Have we mentioned the Rugby World Cup? Well spirits were definitely high here in Cardiff after Saturday’s upset victory over England, with glorious weather proving that the gods are definitely smiling on Wales this week.
We arrived this morning from Bath, and immediately set out to learn more about the Welsh, old and new. Our adventure began at the St. Fagan’s National History Museum, one of those open air folk museums where representative historic building are collected and displayed. Slate, wool, and coal made this area, and we saw many buildings featuring slate in ways that would cost a fortune in other parts of the world. Imagine a slate picket fence. Lovely cottages, stonework and furnishings. Can I please have a Welsh dresser?
How fascinating to learn that cockfighting was a standard form of entertainment, and that there was a standard building for the venue.
Our favorites were the old shops and the old tea room where we lunched (welsh rarebit, of course). The centerpiece of the park is St.
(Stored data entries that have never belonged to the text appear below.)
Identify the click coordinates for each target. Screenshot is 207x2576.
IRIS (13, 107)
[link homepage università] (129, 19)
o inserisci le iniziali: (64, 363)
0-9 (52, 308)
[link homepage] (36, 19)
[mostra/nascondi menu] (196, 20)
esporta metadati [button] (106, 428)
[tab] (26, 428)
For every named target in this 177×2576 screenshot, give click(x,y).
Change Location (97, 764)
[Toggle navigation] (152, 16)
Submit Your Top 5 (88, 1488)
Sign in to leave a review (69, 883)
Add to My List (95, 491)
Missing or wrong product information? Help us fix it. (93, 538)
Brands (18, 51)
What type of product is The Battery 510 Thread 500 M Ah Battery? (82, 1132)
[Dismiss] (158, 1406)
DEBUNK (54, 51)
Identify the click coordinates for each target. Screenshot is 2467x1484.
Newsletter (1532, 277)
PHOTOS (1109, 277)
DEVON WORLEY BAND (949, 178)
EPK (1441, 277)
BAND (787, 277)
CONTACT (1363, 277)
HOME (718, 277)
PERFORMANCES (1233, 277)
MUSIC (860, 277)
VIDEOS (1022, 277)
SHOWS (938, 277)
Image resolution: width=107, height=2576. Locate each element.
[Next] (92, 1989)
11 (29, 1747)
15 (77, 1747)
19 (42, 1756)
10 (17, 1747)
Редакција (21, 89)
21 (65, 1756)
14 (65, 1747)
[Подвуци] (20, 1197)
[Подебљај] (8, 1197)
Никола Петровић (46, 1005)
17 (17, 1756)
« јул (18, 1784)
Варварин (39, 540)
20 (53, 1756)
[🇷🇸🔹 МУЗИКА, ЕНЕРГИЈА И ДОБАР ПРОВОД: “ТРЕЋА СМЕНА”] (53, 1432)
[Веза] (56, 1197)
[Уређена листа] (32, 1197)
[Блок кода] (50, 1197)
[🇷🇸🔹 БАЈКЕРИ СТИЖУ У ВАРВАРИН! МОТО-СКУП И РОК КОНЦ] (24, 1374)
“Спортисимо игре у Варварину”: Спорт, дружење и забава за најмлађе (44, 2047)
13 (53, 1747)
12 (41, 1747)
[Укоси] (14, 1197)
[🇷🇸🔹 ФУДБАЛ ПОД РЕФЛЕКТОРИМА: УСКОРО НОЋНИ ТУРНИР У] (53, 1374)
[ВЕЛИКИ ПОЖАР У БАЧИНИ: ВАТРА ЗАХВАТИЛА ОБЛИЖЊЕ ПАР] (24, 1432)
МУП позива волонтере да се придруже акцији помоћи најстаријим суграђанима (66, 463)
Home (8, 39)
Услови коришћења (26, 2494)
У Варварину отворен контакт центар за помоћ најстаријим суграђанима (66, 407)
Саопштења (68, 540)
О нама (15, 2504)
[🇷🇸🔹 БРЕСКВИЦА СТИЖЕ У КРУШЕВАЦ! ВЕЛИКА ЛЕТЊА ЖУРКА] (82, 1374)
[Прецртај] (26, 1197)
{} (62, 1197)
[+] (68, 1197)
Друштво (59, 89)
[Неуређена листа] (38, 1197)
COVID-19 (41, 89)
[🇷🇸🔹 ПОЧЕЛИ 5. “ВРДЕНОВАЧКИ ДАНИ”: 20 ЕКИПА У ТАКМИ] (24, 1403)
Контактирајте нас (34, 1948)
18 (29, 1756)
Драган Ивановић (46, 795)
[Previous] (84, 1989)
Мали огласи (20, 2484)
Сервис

Fagan’s Castle, considered one of the finest Elizabethan manor houses in Wales, with lovely grounds.
The most charming building we explored was the Oakdale Workmen’s Institute, built near Caerphilly in 1917 and serving as the social and cultural focus of that mining community. One can just imagine the impassioned committee meetings taking place in this men-only bastion of self-management and self-improvement.
You can only do so much in one day, so in the remainder of our time, we took a look at the outside of Cardiff Castle and walked through the city. The original castle was built in the late 11th century by Norman invaders on top of a 3rd-century Roman fort, and was possibly commissioned by William the Conqueror, forming the heart of the medieval town of Cardiff. Lots of changes since then, but it’s still impressive, even with a rugby ball bursting through its walls.
Cardiff, you’ve been a great introduction to Wales!